→ YOUR TASK:
Pull out all lines from the listing below in which the word "computer" appears.

→ RECORDS SUPPLIED:

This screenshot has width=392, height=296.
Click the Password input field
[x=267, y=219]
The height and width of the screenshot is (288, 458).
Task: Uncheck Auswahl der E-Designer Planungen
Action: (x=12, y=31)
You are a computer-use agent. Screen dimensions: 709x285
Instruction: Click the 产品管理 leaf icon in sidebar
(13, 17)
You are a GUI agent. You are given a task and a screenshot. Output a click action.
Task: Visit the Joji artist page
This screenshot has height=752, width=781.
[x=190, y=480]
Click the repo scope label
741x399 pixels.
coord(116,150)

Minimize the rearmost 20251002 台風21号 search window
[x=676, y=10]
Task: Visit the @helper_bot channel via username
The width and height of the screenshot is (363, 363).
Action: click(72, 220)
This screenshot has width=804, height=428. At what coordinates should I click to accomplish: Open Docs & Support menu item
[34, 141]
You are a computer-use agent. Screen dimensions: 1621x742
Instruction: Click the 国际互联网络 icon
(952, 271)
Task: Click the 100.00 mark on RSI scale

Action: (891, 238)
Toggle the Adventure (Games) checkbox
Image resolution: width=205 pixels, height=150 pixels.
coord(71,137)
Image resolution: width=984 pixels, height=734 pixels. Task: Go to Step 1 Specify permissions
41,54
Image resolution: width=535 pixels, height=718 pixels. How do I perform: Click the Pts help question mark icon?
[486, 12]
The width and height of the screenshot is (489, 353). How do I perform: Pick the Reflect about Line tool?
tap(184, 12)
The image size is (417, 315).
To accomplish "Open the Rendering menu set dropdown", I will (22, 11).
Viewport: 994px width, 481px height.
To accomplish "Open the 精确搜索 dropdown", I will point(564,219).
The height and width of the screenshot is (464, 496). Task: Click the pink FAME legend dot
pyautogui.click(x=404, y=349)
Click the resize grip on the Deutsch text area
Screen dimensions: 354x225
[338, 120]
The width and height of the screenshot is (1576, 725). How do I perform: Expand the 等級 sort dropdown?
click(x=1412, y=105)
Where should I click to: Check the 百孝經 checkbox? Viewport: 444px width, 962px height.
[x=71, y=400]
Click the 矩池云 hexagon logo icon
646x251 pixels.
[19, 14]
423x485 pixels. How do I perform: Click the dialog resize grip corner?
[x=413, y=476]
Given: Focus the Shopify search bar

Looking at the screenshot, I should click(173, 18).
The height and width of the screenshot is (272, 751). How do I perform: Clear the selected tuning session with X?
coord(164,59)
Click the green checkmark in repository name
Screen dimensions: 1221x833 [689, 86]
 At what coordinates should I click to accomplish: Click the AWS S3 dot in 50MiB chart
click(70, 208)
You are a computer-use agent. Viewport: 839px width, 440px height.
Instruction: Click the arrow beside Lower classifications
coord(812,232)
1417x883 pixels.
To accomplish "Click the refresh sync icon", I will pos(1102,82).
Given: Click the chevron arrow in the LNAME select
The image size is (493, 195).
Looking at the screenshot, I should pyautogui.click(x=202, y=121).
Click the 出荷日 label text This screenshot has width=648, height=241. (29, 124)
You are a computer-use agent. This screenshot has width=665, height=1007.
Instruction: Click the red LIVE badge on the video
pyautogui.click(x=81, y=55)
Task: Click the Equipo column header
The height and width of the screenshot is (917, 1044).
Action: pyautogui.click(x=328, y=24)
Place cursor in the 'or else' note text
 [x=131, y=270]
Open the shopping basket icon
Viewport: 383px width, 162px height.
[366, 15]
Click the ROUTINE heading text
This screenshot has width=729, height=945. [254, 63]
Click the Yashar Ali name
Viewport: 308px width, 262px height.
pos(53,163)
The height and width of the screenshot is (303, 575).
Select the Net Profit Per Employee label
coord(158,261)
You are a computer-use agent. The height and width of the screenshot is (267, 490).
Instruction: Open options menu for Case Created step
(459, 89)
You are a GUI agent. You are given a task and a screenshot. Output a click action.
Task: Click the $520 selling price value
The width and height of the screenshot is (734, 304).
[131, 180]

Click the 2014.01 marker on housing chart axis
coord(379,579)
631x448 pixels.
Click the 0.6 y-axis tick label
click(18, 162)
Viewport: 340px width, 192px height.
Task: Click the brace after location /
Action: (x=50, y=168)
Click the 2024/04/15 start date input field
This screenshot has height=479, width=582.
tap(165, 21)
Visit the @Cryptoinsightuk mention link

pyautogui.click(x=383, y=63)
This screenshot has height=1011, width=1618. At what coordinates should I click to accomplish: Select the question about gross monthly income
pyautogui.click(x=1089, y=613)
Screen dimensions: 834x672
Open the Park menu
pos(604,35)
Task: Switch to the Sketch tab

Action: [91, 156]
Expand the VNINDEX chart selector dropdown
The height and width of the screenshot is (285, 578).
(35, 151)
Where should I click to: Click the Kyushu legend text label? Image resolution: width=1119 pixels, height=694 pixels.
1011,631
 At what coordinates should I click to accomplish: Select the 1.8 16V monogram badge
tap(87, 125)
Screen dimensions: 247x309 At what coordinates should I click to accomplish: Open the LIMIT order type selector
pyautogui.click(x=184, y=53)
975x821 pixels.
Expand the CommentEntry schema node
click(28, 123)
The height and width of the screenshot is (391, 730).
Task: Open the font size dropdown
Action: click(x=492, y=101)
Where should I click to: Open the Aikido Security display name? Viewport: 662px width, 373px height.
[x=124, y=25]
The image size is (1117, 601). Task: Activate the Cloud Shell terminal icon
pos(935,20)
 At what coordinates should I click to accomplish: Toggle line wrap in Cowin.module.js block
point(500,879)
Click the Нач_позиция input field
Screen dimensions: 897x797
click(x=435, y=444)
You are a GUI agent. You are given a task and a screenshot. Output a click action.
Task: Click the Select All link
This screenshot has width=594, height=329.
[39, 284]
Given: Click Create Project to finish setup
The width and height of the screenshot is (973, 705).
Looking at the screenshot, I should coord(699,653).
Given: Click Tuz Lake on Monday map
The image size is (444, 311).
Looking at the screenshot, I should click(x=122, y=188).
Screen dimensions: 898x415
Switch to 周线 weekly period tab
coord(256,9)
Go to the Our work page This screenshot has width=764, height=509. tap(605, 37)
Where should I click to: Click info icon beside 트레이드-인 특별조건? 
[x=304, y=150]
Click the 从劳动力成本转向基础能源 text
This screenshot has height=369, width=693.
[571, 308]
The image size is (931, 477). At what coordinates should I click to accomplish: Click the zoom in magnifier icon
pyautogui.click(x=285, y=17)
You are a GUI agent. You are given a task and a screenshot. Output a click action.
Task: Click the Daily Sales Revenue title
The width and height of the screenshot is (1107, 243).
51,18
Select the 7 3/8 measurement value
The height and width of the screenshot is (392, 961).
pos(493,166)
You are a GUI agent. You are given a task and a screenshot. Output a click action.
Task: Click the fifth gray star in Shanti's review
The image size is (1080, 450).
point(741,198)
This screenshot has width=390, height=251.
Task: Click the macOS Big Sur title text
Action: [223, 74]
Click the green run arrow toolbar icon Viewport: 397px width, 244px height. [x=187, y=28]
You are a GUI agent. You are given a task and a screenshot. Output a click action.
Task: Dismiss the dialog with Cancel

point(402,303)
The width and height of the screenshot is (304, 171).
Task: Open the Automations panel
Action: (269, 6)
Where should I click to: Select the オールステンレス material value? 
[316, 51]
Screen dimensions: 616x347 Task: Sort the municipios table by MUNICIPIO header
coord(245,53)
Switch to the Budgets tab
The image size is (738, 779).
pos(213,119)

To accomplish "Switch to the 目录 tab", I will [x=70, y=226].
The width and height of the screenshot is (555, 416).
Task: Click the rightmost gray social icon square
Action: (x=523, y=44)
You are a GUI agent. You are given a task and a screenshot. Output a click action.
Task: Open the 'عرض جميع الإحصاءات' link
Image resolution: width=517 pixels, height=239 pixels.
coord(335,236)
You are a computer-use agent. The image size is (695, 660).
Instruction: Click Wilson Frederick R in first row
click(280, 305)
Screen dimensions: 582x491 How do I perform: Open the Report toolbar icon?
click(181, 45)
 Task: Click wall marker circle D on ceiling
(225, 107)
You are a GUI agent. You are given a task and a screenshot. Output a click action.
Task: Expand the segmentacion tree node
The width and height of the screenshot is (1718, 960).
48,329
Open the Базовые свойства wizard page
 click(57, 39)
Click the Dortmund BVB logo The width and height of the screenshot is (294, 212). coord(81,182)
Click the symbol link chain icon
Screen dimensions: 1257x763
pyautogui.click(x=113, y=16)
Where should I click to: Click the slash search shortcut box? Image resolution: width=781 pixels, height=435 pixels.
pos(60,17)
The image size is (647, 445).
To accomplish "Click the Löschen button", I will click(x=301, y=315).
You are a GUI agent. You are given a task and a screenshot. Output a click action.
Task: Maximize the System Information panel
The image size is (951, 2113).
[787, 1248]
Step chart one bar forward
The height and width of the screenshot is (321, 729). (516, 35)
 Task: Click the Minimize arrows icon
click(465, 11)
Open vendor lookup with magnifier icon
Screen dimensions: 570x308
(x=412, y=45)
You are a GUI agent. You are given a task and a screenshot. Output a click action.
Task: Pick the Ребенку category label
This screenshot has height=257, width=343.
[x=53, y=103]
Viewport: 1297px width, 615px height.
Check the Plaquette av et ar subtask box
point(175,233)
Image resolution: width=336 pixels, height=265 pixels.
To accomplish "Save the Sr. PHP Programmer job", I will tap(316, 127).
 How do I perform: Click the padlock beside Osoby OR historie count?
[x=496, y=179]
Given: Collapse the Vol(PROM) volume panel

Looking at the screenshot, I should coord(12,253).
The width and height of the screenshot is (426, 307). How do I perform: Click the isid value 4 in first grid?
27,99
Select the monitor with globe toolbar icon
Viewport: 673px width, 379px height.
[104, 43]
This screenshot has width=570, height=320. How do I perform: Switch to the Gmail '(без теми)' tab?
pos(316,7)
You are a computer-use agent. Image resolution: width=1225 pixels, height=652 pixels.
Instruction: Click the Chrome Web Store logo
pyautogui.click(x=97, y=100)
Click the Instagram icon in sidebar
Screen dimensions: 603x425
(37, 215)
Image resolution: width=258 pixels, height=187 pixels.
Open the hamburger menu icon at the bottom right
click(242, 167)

→ TASK RESPONSE:
You are a computer-use agent. Screen dimensions: 709x285
You are a computer-use agent. Screen dimensions: 1621x742
You are a computer-use agent. Viewport: 839px width, 440px height.
You are a computer-use agent. This screenshot has width=665, height=1007.
You are a computer-use agent. The height and width of the screenshot is (267, 490).
You are a computer-use agent. The image size is (695, 660).
You are a computer-use agent. Image resolution: width=1225 pixels, height=652 pixels.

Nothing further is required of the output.